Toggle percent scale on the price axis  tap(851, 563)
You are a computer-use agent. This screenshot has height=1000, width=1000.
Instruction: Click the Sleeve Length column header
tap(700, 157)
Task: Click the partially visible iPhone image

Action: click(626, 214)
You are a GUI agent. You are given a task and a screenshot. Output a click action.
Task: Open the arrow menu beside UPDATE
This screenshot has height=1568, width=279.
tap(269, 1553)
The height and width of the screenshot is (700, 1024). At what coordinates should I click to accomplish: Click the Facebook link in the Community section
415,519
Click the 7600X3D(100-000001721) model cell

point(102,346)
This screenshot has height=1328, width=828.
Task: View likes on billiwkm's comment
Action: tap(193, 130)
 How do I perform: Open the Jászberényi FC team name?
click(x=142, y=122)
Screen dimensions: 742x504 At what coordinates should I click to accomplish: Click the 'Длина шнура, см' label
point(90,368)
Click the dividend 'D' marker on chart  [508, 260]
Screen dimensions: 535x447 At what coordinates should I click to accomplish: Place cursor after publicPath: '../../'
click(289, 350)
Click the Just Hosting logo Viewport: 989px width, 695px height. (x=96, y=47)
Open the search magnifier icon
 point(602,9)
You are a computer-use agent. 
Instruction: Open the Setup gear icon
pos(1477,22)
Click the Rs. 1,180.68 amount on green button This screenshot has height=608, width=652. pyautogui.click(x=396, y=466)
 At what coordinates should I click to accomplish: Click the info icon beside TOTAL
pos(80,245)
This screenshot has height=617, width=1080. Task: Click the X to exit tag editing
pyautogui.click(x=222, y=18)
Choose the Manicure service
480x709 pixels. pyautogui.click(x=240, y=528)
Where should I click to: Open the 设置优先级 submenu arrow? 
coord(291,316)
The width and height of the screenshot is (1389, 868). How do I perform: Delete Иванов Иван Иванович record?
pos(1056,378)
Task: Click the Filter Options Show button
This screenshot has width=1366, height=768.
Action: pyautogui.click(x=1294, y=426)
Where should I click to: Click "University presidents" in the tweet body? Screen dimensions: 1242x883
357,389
= = = = =
● TASK OBJECTIVE:
If a line of the entries contains "button", it counts; give the total of such lines and nothing more.

● RESULT:
2